ACTIVITY
Print every entry word for word, but omit the pictures.

◇ ◇ ◇

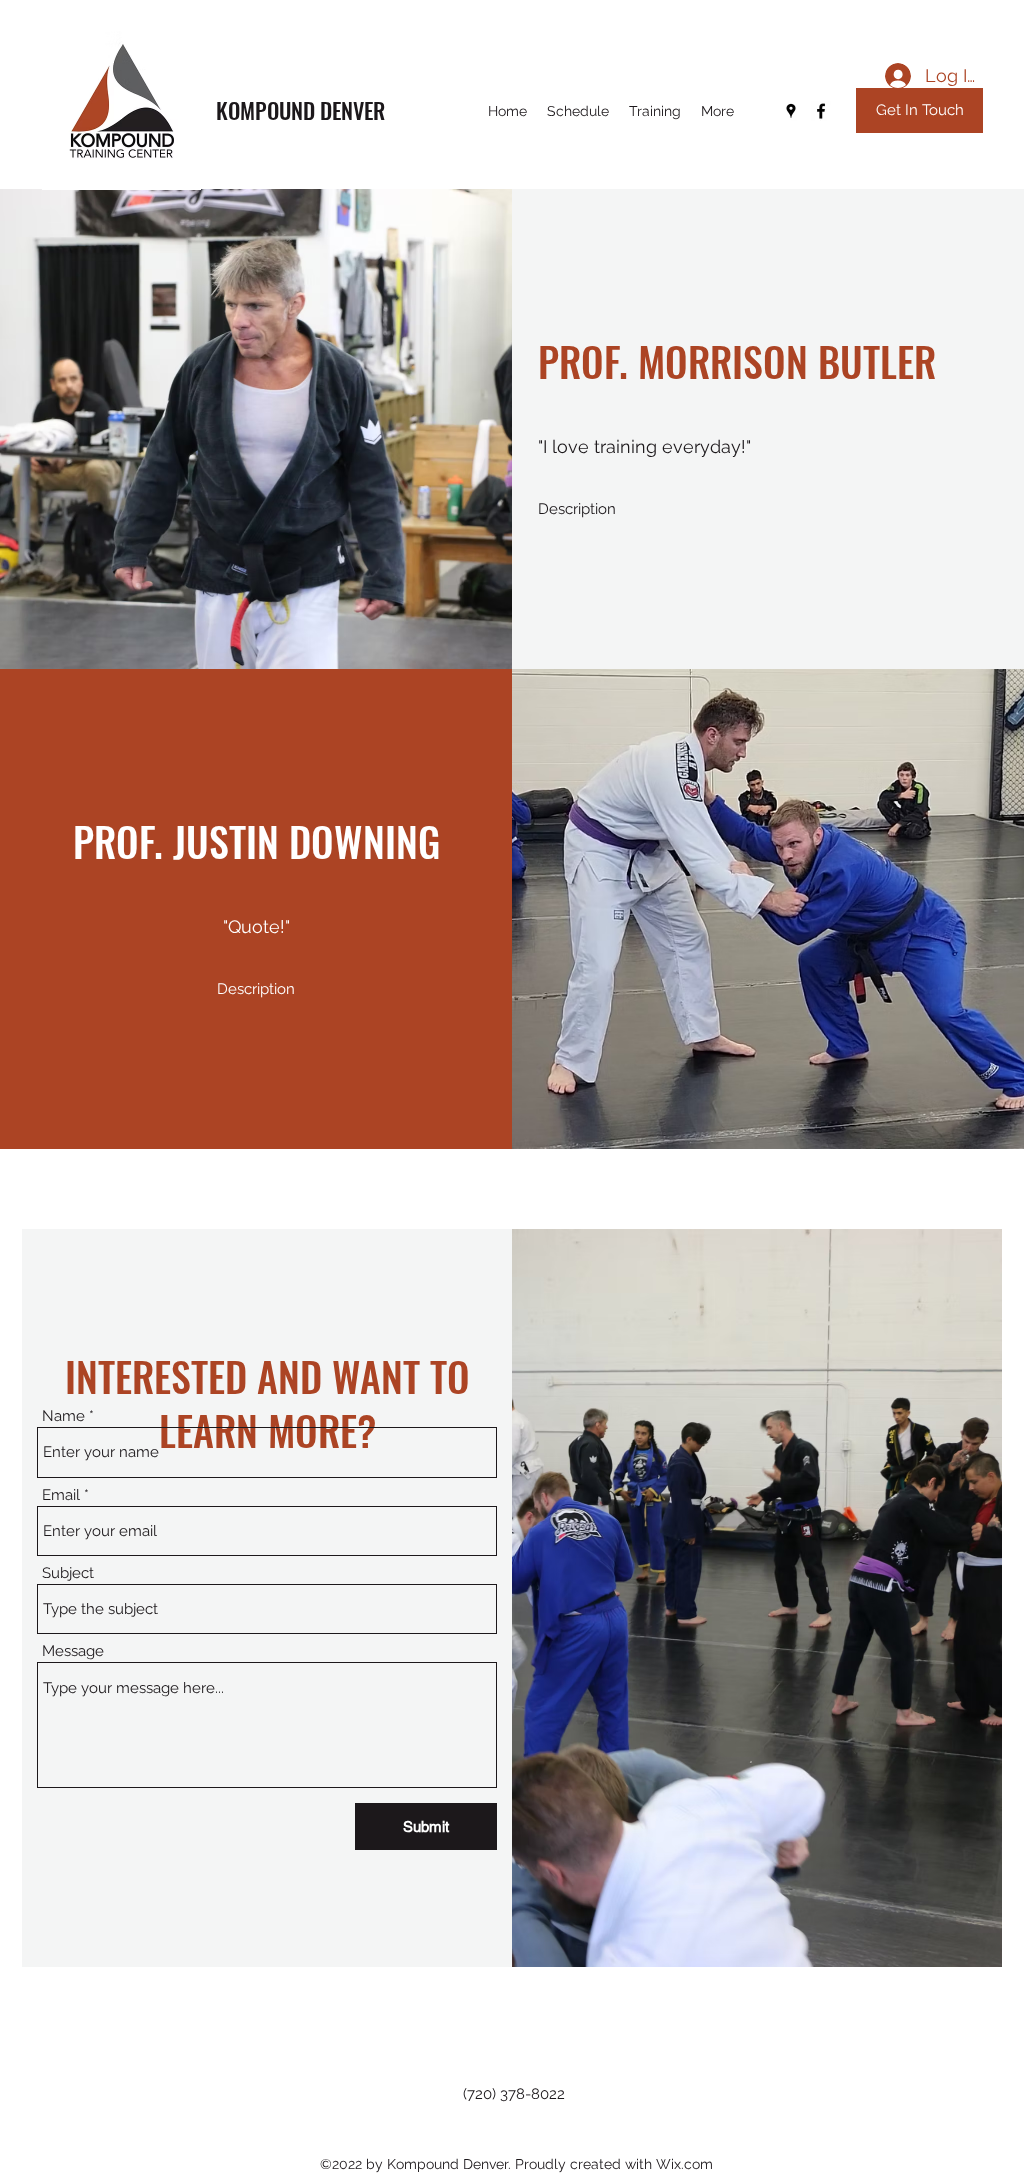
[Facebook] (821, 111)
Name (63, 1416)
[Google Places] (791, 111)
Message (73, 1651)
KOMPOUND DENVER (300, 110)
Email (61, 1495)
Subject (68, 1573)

◇ ◇ ◇

RESULT OF THIS TASK
[Facebook] (821, 111)
Name (63, 1416)
[Google Places] (791, 111)
Message (73, 1651)
KOMPOUND DENVER (300, 110)
Email (61, 1495)
Subject (68, 1573)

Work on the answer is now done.